A most helpful overview! Of course, I would almost always call number 3 a graph, and numbers 1 and 2 simple graphs.

2. Jon Awbrey says:

Re: To allow multiple edges, remove the word “irreflexive” …

Did you mean “loops” here? Or “slings” as the Bard would have it …

3. Walter Sinclair says:

An additional definition of an (unoriented) graph which is occasionally useful is that of a partial order of height 2 where the elements of height 2 (edges) cover at most two elements of height 1 (vertices). An edge that covers 2 vertices is a link, and 1 a loop. If 0 it is of height 1 and a vertex. Viewing it as a partial order (despite the lack of transitivity) emphasizes the distributive structure of the lattice of subgraphs and the connection of graph connectivity with topological connectivity.

4. D. Eppstein says:

In your definitions of a graph listed above, you say that the vertices are a set.

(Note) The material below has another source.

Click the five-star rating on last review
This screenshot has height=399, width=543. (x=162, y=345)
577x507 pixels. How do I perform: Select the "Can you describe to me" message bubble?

Do you care what they are a set of? Must they be ordinals, or themselves sets, or points in a geometric space, or special vertex objects? No? Then why do you care whether the edges are unordered pairs of vertices, or special edge objects, or elements of a binary relation? A graph is a thing that behaves like a graph — the low-level implementation details aren’t relevant, in the same way that Chrome and Safari and Firefox are all web browsers even though their underlying code is completely different from each other, or in the same way that a permutation group and a group given by a presentation are both groups. It is true that the distinction between a graph and a multigraph is meaningful and useful, but in the same way we have a distinction between e.g. the finitely presentable groups and more general groups.

• Walter Sinclair says:

Usage governs, but divergent usages may require careful distinctions. It is far easier to say vertices are a set, and leave it at that, than to do the same with edges. You can have an edgeless graph, but not (unless we are failing to agree on definitions) a vertex-less graph.

5. I like to define a graph as a structure G = (V,A,i,r) where V and A are disjoint sets, V being
the set of vertices, A being the set of arcs; i: A -> V is the mapping associating to each arc its initial vertex and r: A -> A is a fixed-point free involution assigning to each arc its reverse. The edges of G are orbits of r.

If we relax the condition on r and allow r to have fixed-points, we obtain a structure that has
semi-edges, or pending edges. I call such a structure a pre-graph. Pre-graphs appear sometimes as quotients under covering projections.